45% de los empleados se siente exhausto de manera recurrente según Welbe
¿Por qué las empresas deben hablar de salud mental?
El pasado 10 de septiembre se conmemora el Día Mundial para la Prevención del Suicidio, una fecha impulsada para generar conciencia sobre un problema prevenible.
En México, de acuerdo con las cifras más recientes del INEGI, durante 2024 se registraron 8,856 defunciones por suicidio entre personas de 10 años y más, equivalentes a una tasa de 6.8 casos por cada 100 mil habitantes. La tasa fue de 11.2 entre los hombres y de 2.6 entre las mujeres, mientras que los grupos de 30 a 44 y de 15 a 29 años concentraron las tasas más elevadas.
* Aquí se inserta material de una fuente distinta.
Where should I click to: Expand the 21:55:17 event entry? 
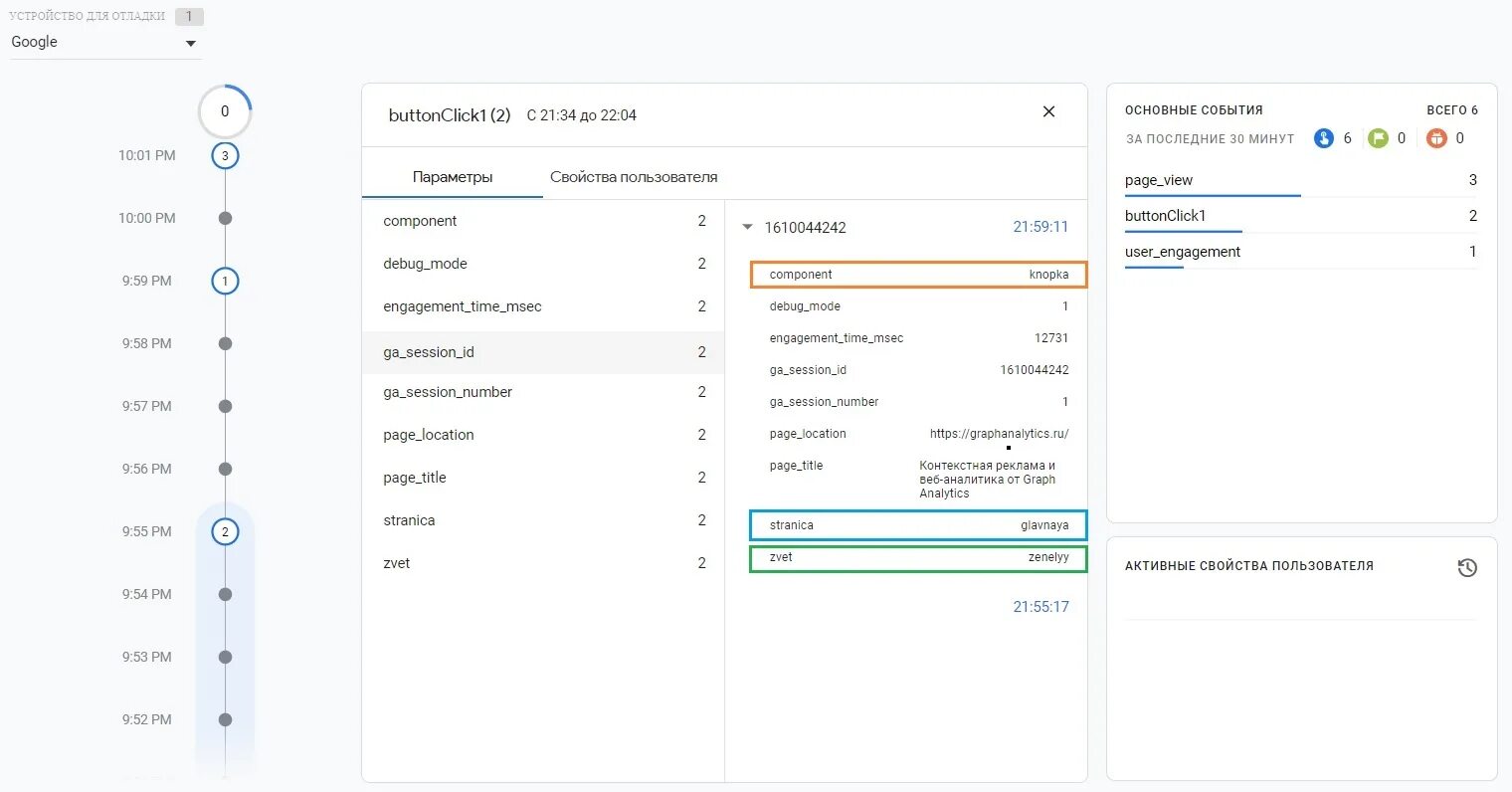(x=1040, y=607)
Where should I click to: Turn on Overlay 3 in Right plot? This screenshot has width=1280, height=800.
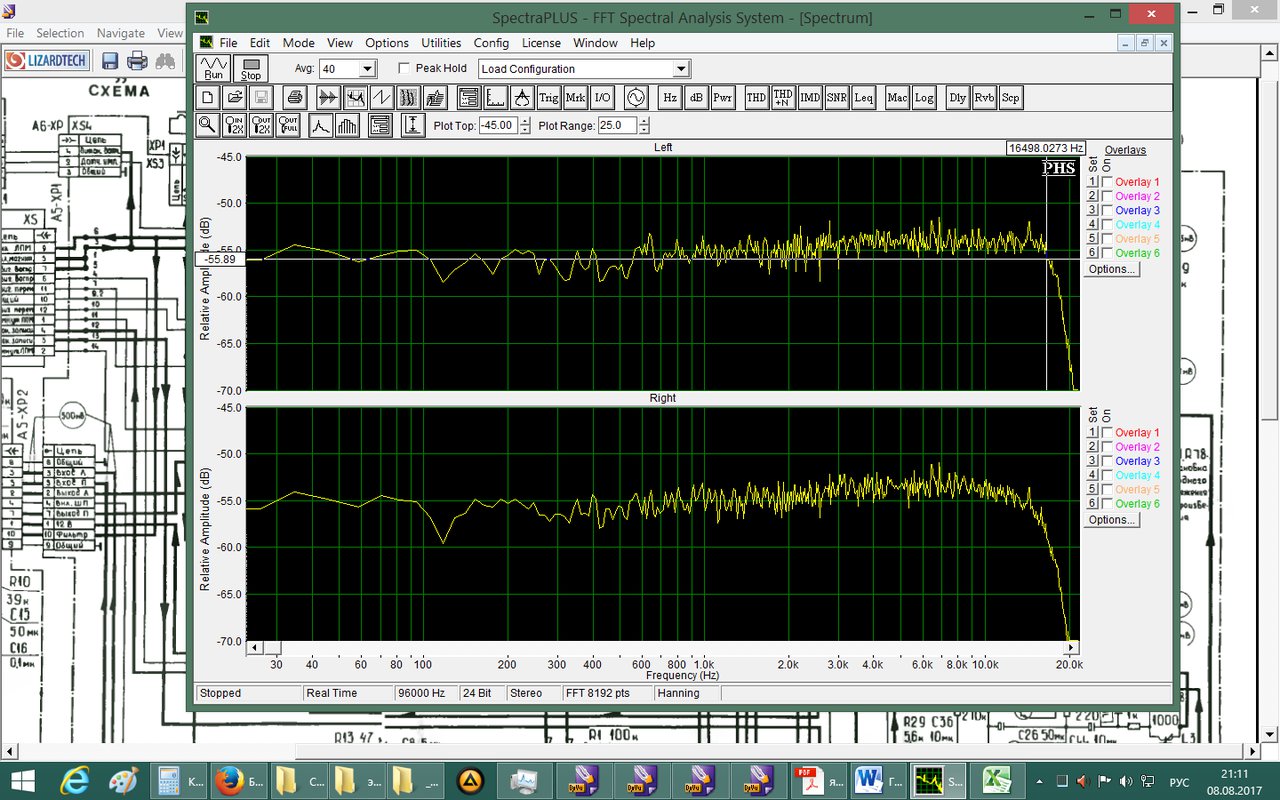(1106, 461)

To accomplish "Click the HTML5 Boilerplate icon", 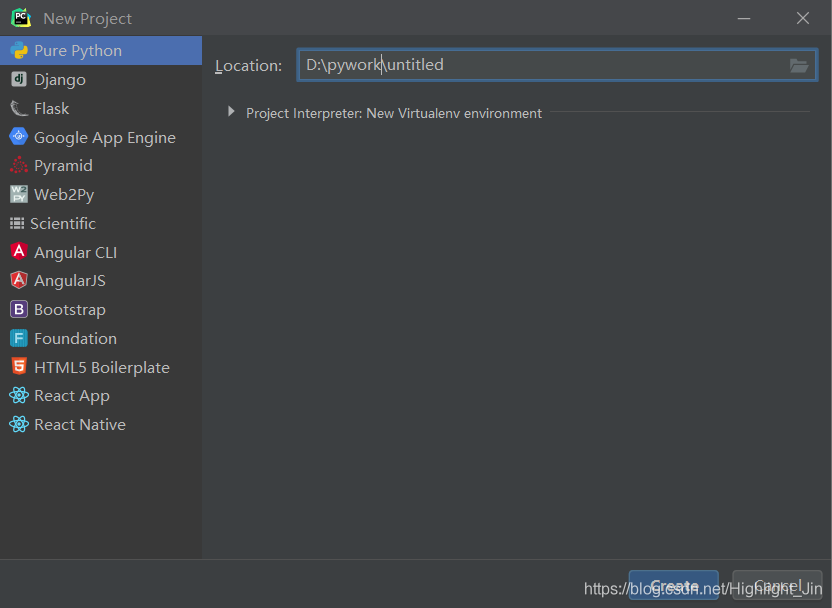I will click(x=19, y=367).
La Secretaría de Salud señala entre los factores asociados al comportamiento suicida problemas de pareja y familiares, crisis económicas, dificultades en la gestión emocional y consumo de sustancias, aunque se trata de un fenómeno multicausal. El ámbito laboral también puede convertirse en un espacio de riesgo cuando existen condiciones que deterioran la salud mental, como las cargas excesivas de trabajo, la falta de control sobre las actividades, los conflictos, el acoso, el hostigamiento y otras formas de violencia laboral como riesgos psicosociales.
De acuerdo con el Boletín Epidemiológico de la Secretaría de Salud en agosto de 2026 los casos registrados de depresión aumentaron 4.4% respecto de 2025, con un total de 92,727 casos. Sin embargo, vale la pena destacar que las cifras pueden elevarse si se considera que el padecimiento no siempre es diagnosticado o el paciente no cuenta con algún seguro médico. En relación al trabajo, Welhub señala que 92% de los mexicanos sufren algún tipo de burn out.
Según el informe “El verdadero reto de la salud mental” de Welbe, firma mexicana de tecnología en bienestar, señala que 45% de los trabajadores se siente exhausto de manera recurrente y 14.8% lucha con el deseo constante de no ir a trabajar. Este agotamiento laboral no solo genera que los niveles de rotación aumenten, sino que también incrementa el presentismo, es decir, la asistencia sin productividad.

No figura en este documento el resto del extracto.